EXERCISE PROMPT: Gather every line below where "icon" appears.

PROVIDED ENTRIES:
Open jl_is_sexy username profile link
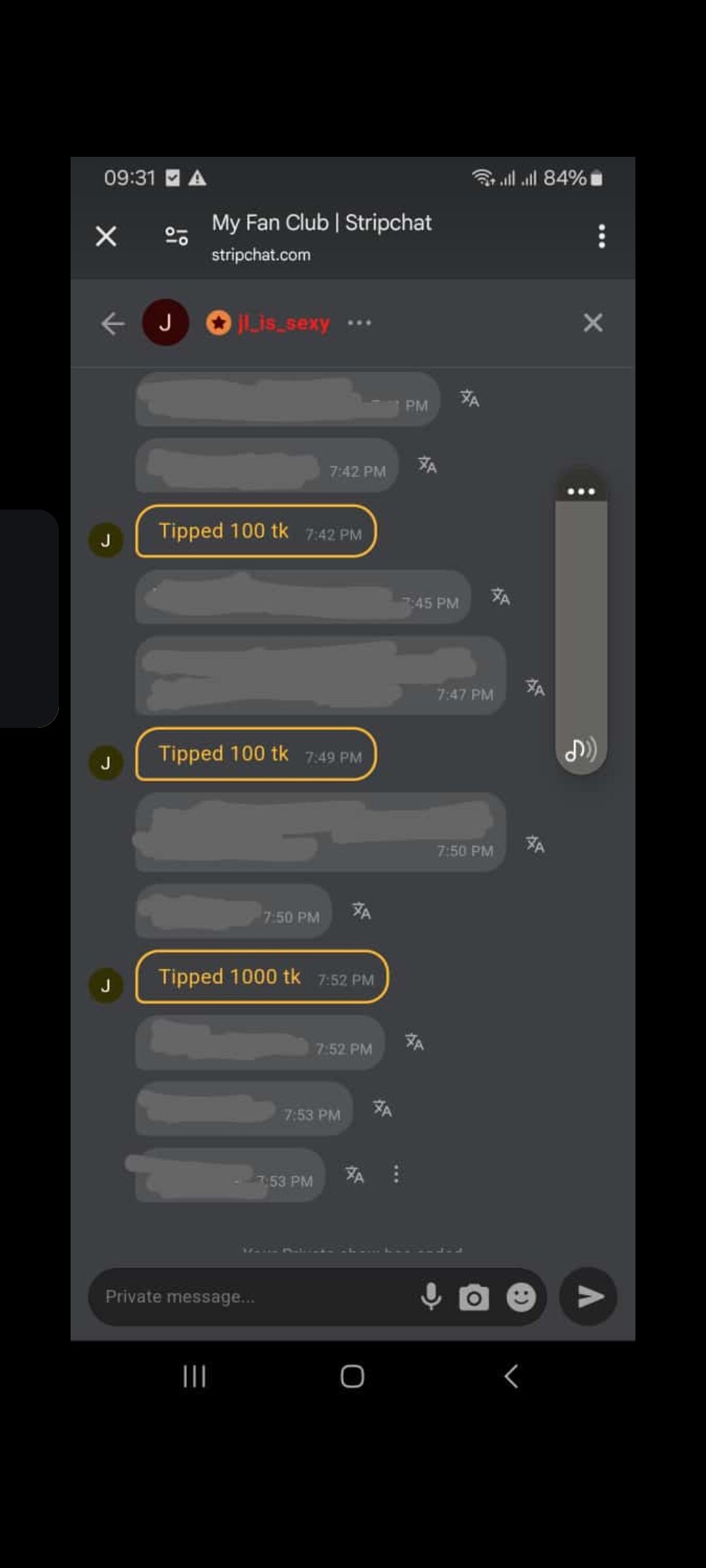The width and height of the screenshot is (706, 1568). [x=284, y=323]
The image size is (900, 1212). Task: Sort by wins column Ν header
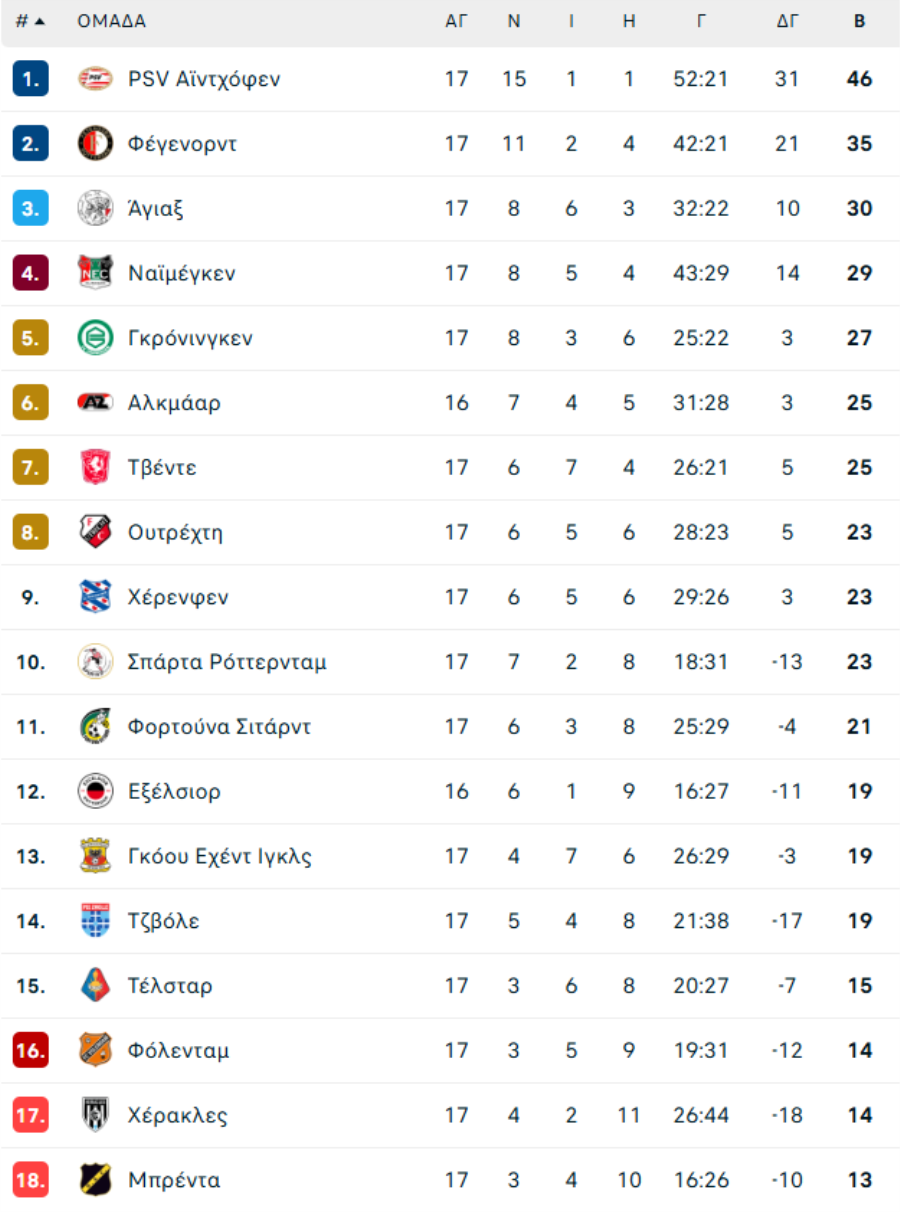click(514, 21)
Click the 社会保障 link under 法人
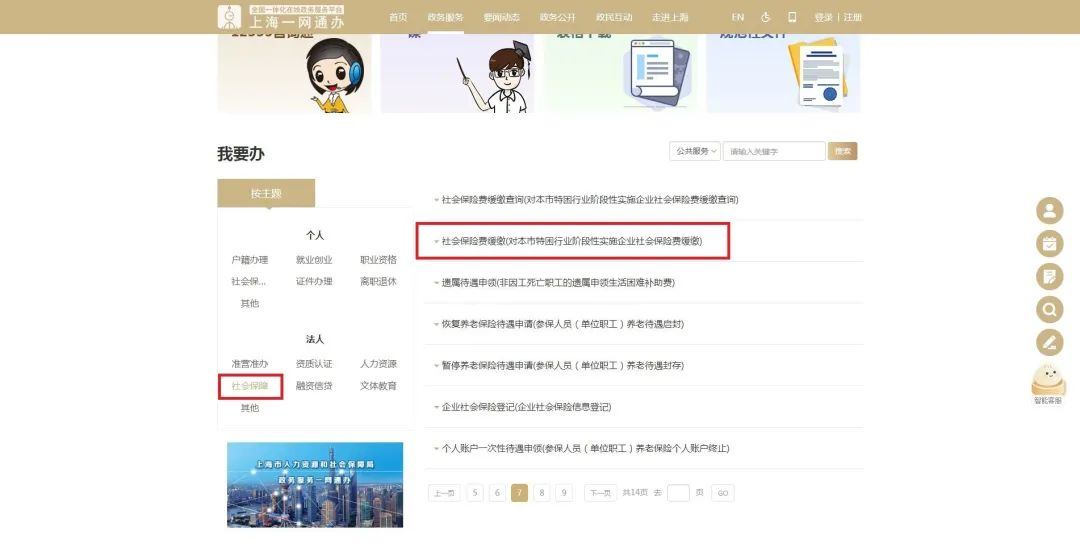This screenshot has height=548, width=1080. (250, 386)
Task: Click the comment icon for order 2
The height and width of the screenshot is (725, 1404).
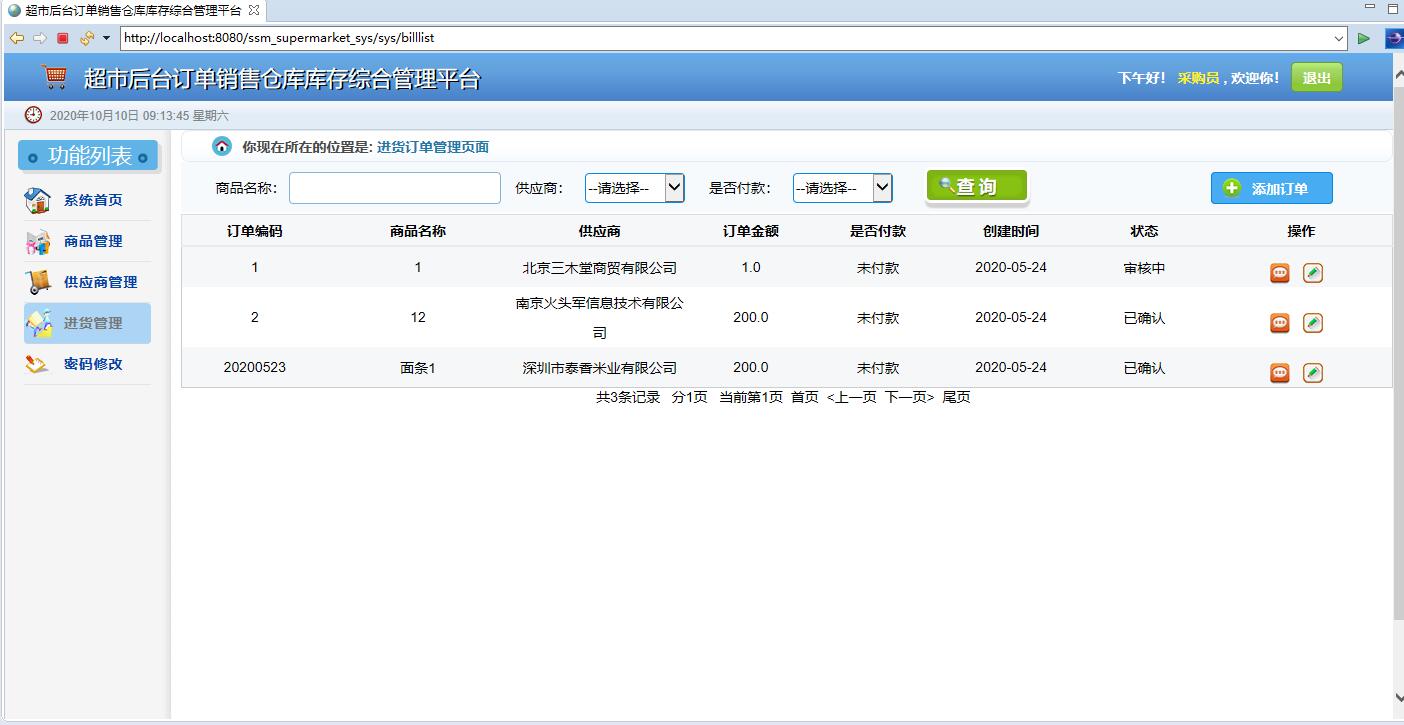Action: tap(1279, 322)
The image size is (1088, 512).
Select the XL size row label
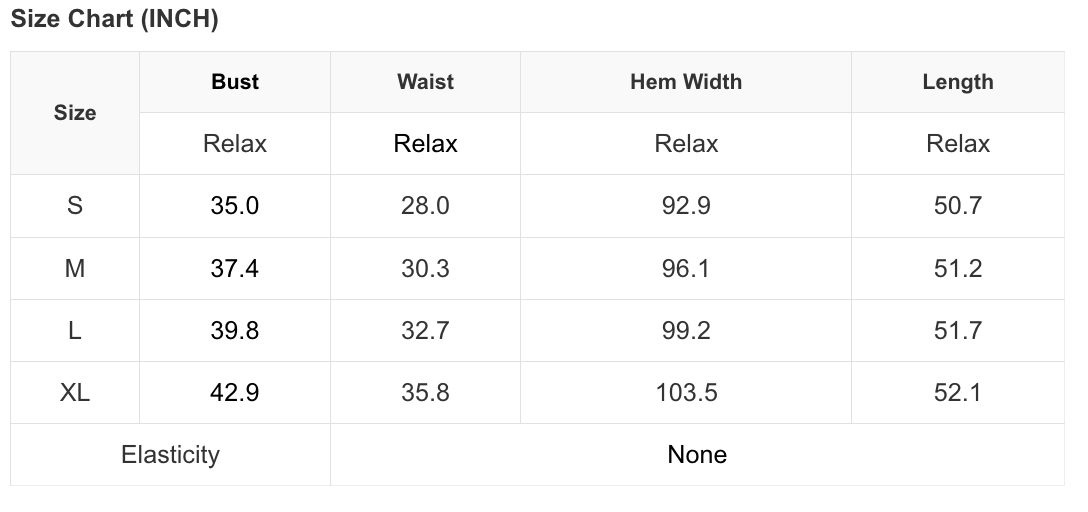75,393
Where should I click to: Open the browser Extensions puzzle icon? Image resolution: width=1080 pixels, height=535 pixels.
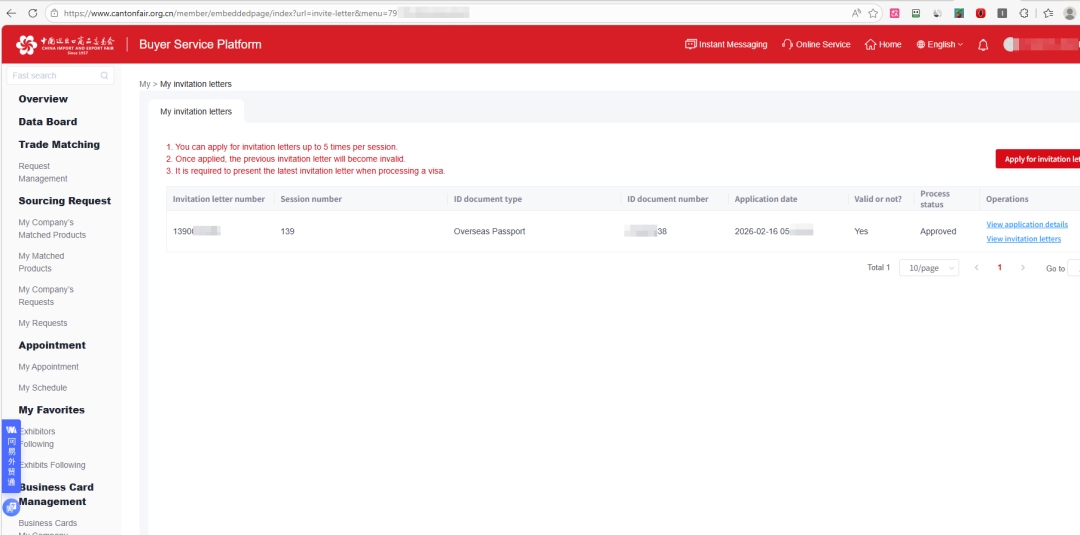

TASK OUTPUT:
Task: Click the comment icon for order 2
Where should I click to: Open the browser Extensions puzzle icon? Image resolution: width=1080 pixels, height=535 pixels.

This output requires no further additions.